On the Road: Sedona to Las Vegas (May 25, 2016–May 27, 2016)
I left Monument Valley on the 25th and headed for Sedona, Arizona, one of those odd places that have almost completely lost their identity to tourism. Sedona is in an undeniably beautiful setting. The red rock formations are impressive, even if not as big as those in Monument Valley and not so impressively set off by empty space, and I imagine the town has its charms, but virtually the entirety of the main street (and there is only one main street) is bad restaurants and tourist shops catering to those who come for the "spiritual energy" the place is supposed to exude. There are psychics and fortune tellers, yoga and meditation shops, and many stores selling rocks, minerals, and crystals—rocks, minerals, and crystals all laid out with tags describing their supposed powers. Practically none of these have any connection to Sedona geologically speaking. Inconveniently, Sedona is mostly red sandstone, which doesn't seem to possess much of interest to the spiritually minded. The minerals come from Argentina, South Africa, Brazil.... The hotel proprietor came from India, his office reeked amiably of curry. The place reminded me of Lourdes, in France. One thing I did like about Sedona is that all the intersections are roundabouts, which is great.
I did have the opportunity to see Sedona from the air, however, in a hot air balloon, which was a pleasure. It had been many years since my last balloon ride. The valleys around Sedona were set off in the early morning light by smoke from a forest fire burning to the north of the town. In places you could see smoke flowing over the hills and down into the low spots. Later in the day, I visited the Chapel of the Holy Cross, graciously shown around by Father Kieran, who is in charge of the place. Built in 1956, it's a modern piece of architecture but it sits comfortably in its niche in the rocks and offers excellent views over the town of Sedona and the surrounding rock formations, including excellent distant views of Cathedral Rock, Courthouse Butte, and Bell Rock.
On the morning of the 27th I headed back toward Las Vegas, my starting point on this trip, which was a working trip, interpreting for a small Japanese film crew getting footage for a number of TV programs to air later in the year. At Peach Springs, on the way back, you can access the only drivable road down to the Colorado River within the Grand Canyon.
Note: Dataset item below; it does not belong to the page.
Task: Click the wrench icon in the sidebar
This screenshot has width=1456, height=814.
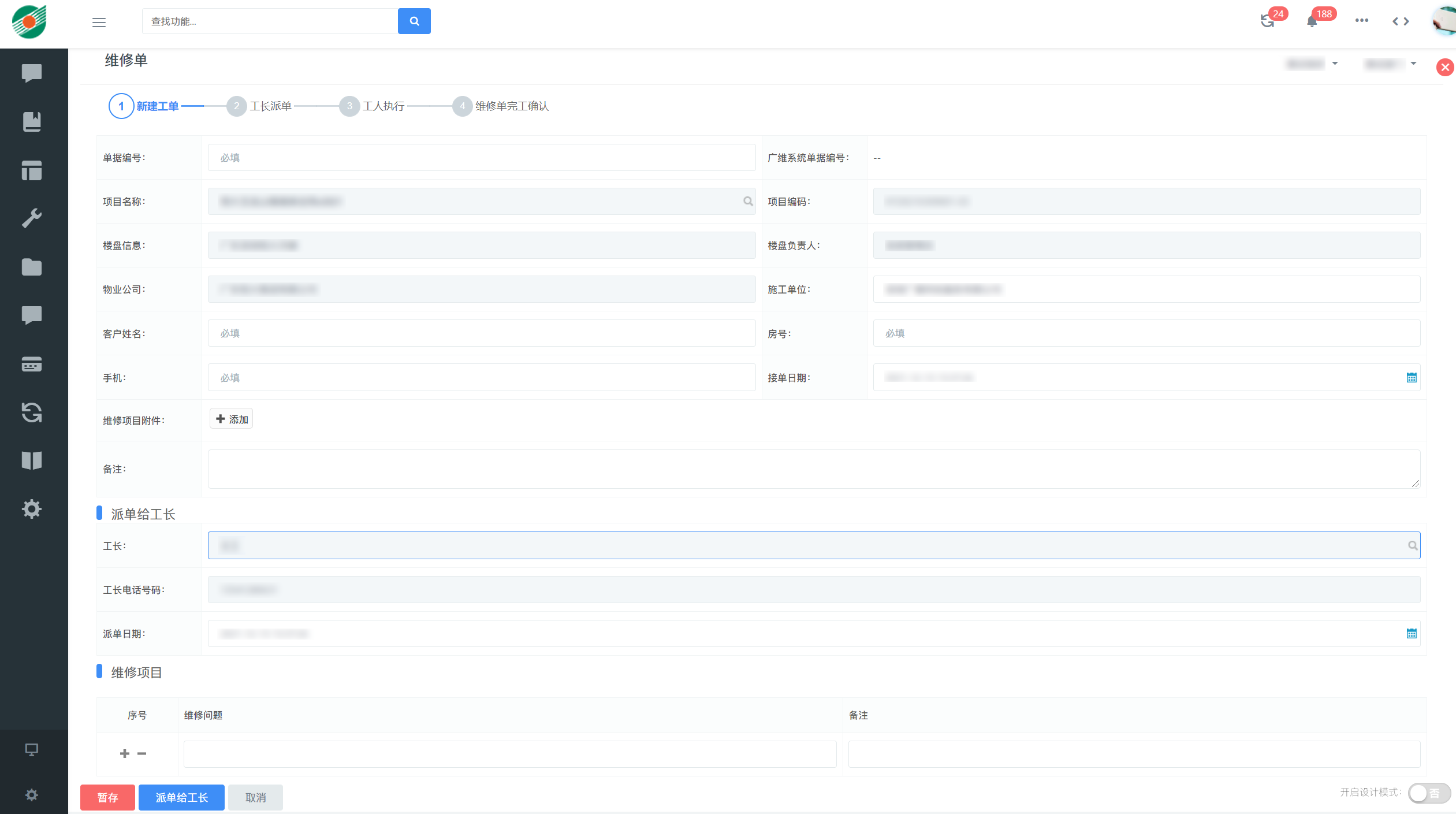Action: click(32, 218)
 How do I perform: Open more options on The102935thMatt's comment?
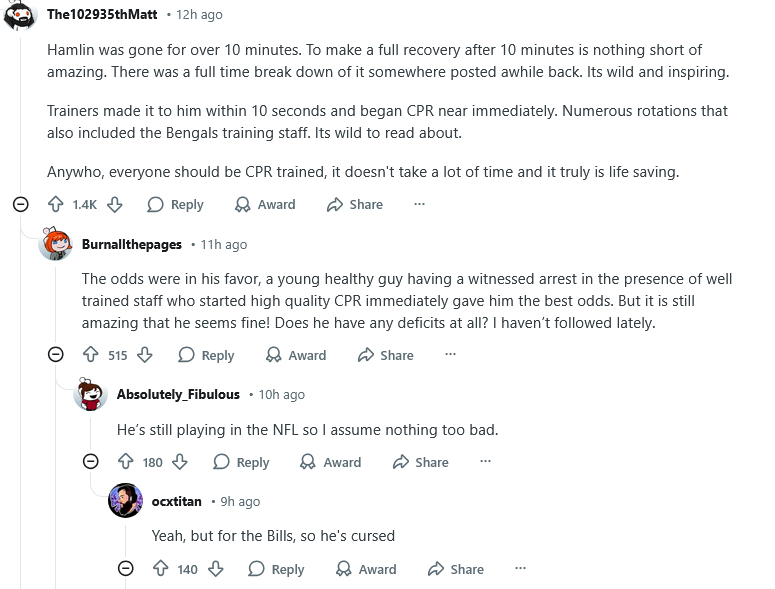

It's a bumpy, unpaved 19 miles, part of the way through water, but it was not as bad as people lead you to believe, at least at this time of year, ahead of seasonal rains, which seem to come mostly in July.
From the perspective of bird-watching, the trip was rather disappointing. I had few opportunities to get anything more than fleeting glances at anything. The Common Raven seems to be the most common bird. It's easy to see why ravens figure prominently in so many folk tales and in native lore of the area. Otherwise, I noticed a lot of House Sparrows and House Finches. Other birds included Great-tailed Grackles, Scrub-jays, and Western Tanagers. At Desert View, in Grand Canyon National Park, I came across a flock of Chipping Sparrows, which are fairly uncommon at home. In the canyon itself, there were many Violet-green Swallows and White-Throated Swifts. The only new birds I saw were a variant of the Dark-eyed Junco I've never seen before, also at Grand Canyon, either the Red-backed or Grey-headed variant—notably pale grey all over with black around the eye and a rufous patch at the rump—and the Juniper Titmouse (Baeolophus ridgwayi), at Airport Mesa, in Sedona. The Juniper Titmouse, a life bird for me, looks almost identical to our Oak Titmouse (Baeolophus inornatus), but I noticed its vocalizations were different. Some day I'd like to revisit the area as a birder.